Here are five questions to ask before you make the leap into ownership
1) Is my financial house in order?
Discipline and the ability to save is the key principle. If you’re already struggling to pay your bills, buying a home will only compound your money woes.Ideally, you’ve saved at least 10% for a down payment – keep in mind you’ll have to pay private mortgage insurance if your down payment is less than 20% — and that’s in addition to saving for retirement and building an emergency fund.
2) Am I sticking around for a while?
The old rule of thumb was that buying made sense if you planned to stay put for at least three to five years. Some would recommend 7-year window nowadays given the historical rate of home price appreciation.
As important as the numbers, is whether you’re ready to tie yourself down to a particular home in a particular city. We also have to consider what we do for a living, job market in the area, nearby schools , neighborhood, etc
3) What is the after-tax cost of owning?
If you’re on solid financial ground and ready to make a longer-term commitment, the next step is to get a realistic estimate of what you can expect to spend, and how that breaks down monthly. You may want to use mortgage calculator for your reference.

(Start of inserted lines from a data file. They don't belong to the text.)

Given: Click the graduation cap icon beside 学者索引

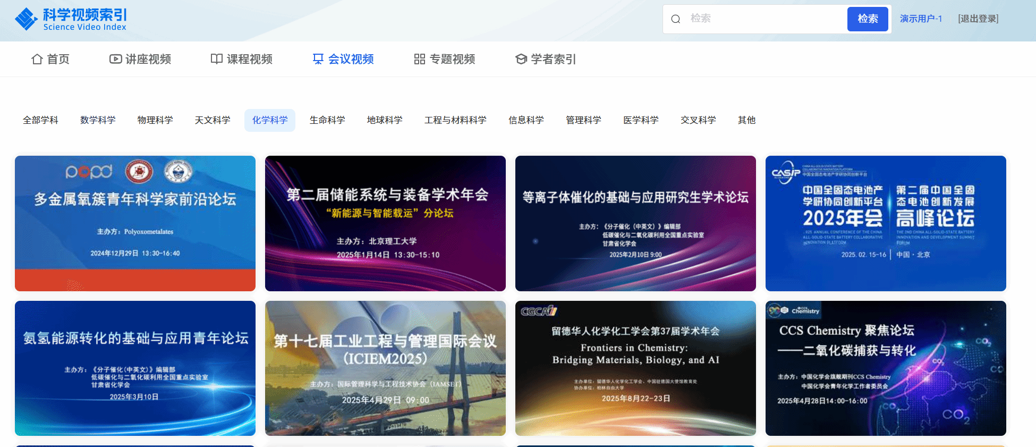Looking at the screenshot, I should pyautogui.click(x=521, y=59).
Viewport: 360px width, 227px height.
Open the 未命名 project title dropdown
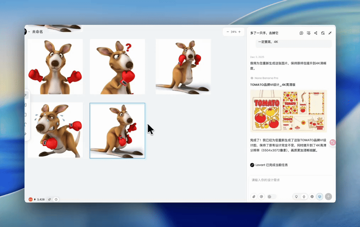[x=34, y=32]
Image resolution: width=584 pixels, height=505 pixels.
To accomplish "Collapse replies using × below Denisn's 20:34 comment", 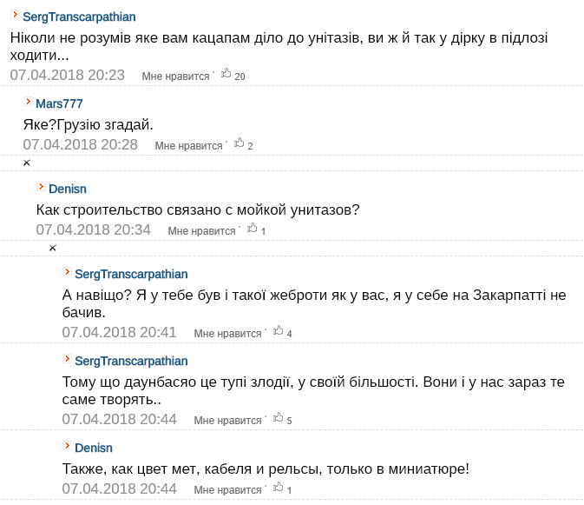I will coord(52,248).
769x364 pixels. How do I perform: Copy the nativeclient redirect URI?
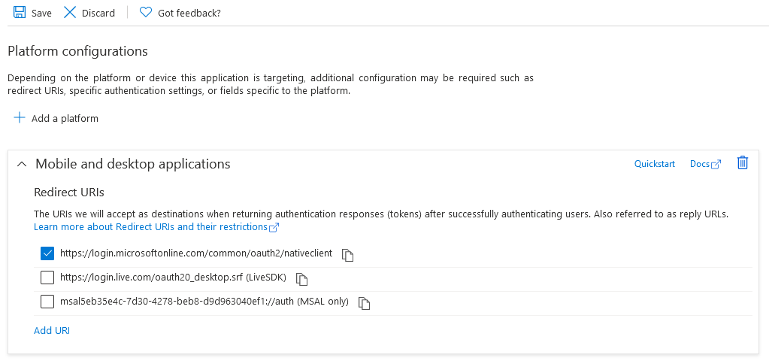[x=348, y=255]
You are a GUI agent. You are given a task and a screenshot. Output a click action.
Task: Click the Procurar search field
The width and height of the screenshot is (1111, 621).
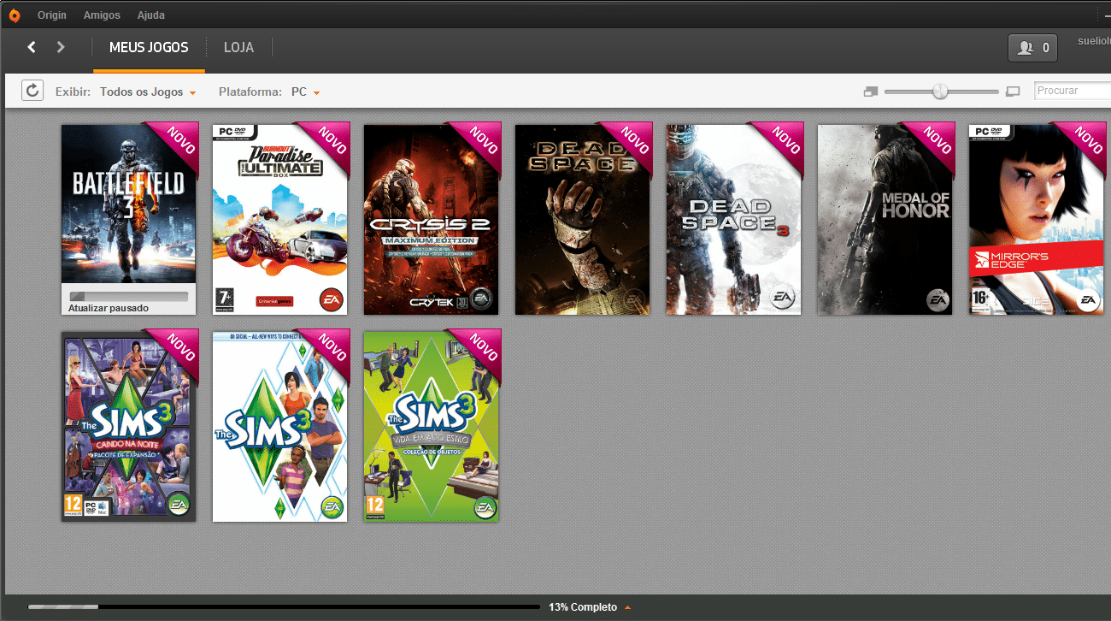coord(1072,91)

4) And what are the hidden expenses?
There are many additional costs of homeownership that unseasoned buyers tend to overlook. Four out of five buyers of new homes, including condos and townhomes, can expect to pay homeowner association fees.
Most single-family home owners will need to budget – money and time – for routine maintenances costs, as well as big-ticket projects, such as paint jobs and new roofs.You have to be ready to take on all the things that come with ownership.

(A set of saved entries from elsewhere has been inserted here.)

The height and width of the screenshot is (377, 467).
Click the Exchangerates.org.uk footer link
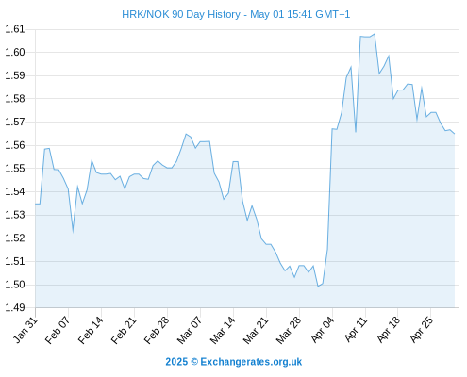point(251,362)
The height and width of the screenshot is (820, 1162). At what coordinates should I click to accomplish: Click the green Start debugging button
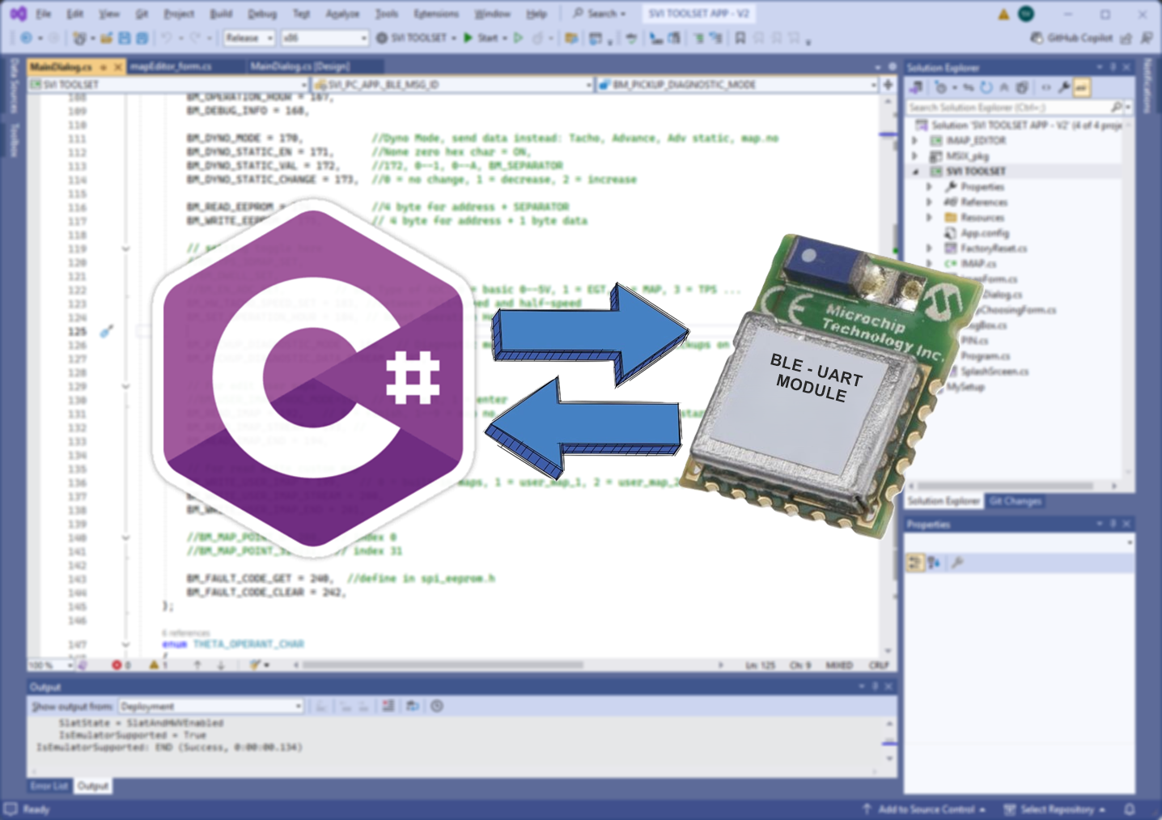pos(469,38)
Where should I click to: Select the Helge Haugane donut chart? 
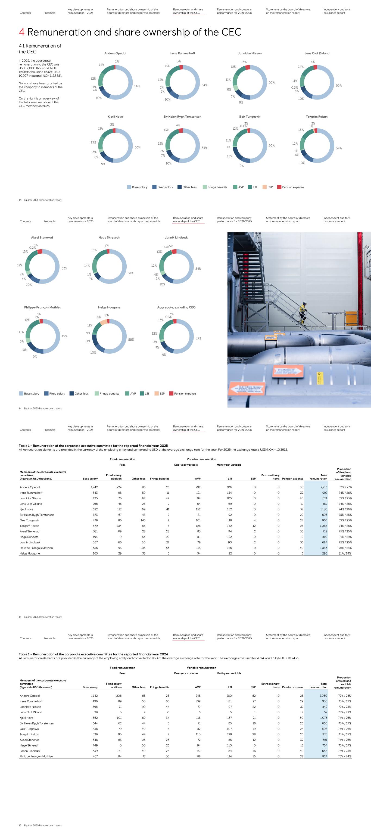tap(109, 336)
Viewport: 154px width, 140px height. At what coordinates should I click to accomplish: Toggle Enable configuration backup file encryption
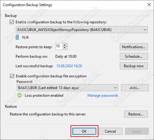coord(12,76)
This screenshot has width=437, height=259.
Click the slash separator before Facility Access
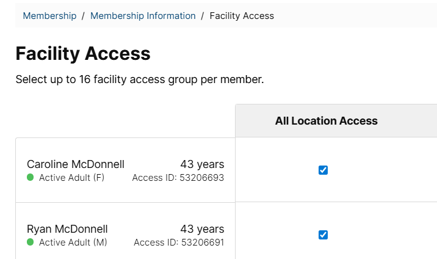[203, 16]
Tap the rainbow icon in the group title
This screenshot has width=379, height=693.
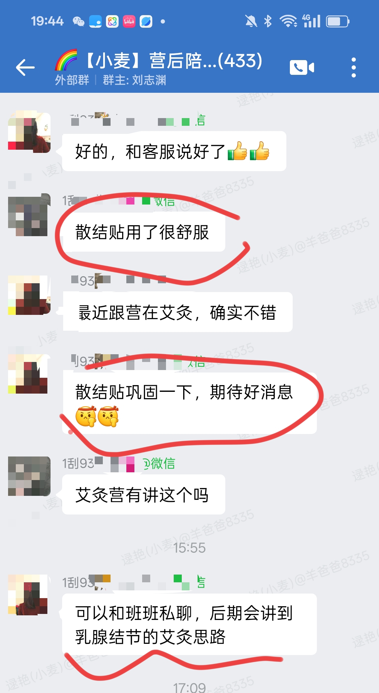[x=66, y=60]
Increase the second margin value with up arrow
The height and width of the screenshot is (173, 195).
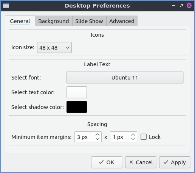point(133,135)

5) What’s happening in my market?
Economists may talk about real estate in national terms, but the market varies greatly from one city to the next, even from one neighborhood to the next. A good and reliable local agent can help you provide updated market value that will cater to your specific preferences.
There are several concerns that you have to consider before coming up with a life-changing decision such as buying a house. It is a risk to take but it requires the appropriate attitude to make it happen.Keep your objectives in mind and pick the right agent to educate and guide you.
Remember that the more you educate yourself about the process beforehand, the less stressful it will be, and the more likely you will be to get the house you want for a price you can afford - and with a smile on your face.